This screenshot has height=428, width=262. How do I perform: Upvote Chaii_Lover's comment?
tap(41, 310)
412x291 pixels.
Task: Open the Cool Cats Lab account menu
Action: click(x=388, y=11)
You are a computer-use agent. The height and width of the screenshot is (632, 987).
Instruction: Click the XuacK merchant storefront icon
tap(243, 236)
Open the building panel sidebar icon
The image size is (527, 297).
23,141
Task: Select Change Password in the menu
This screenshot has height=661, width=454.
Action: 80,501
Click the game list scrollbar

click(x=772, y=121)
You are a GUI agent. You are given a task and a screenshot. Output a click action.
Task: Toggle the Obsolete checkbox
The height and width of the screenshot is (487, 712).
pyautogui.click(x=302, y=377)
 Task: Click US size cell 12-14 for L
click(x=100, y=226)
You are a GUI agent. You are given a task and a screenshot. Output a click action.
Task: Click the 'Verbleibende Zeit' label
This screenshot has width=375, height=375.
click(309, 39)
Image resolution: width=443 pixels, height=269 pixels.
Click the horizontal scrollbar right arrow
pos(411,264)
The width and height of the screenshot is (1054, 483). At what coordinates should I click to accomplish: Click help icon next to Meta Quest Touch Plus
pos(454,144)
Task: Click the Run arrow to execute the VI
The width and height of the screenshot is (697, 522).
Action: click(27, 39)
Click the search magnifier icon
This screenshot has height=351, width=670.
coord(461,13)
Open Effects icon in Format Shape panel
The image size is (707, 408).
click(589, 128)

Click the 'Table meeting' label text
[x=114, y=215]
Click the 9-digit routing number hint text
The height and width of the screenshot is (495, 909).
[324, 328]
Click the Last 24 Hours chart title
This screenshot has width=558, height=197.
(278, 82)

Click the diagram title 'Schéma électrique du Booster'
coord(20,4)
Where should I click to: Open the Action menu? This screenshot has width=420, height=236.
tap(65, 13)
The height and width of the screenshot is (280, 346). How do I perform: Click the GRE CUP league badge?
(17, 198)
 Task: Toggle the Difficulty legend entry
------------------------------
◆ **Work request**
With the string "Toggle" as the key, filter the data above and show the lines that match.

◆ **Response to this exercise**
Task: Toggle the Obsolete checkbox
 Task: Toggle the Difficulty legend entry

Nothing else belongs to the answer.